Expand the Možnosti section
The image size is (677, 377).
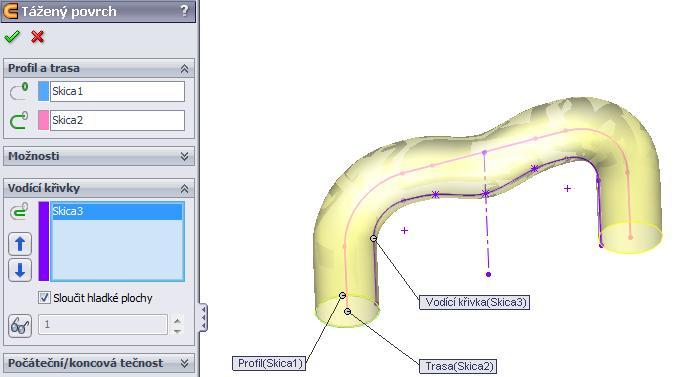(x=184, y=156)

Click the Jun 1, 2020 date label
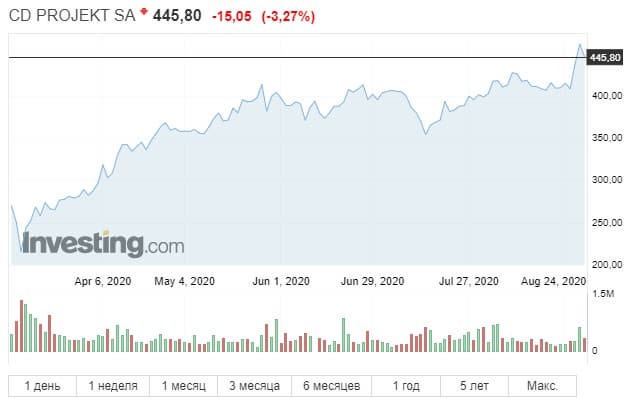(x=283, y=281)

TASK DETAILS: Transcribe every line of the records exactly. Pictures do not belong in the copy.

SOLUTION FOR THIS PROBLEM:
Expand the Možnosti section
The image size is (677, 377).
(x=184, y=156)

Click the Jun 1, 2020 date label
(x=283, y=281)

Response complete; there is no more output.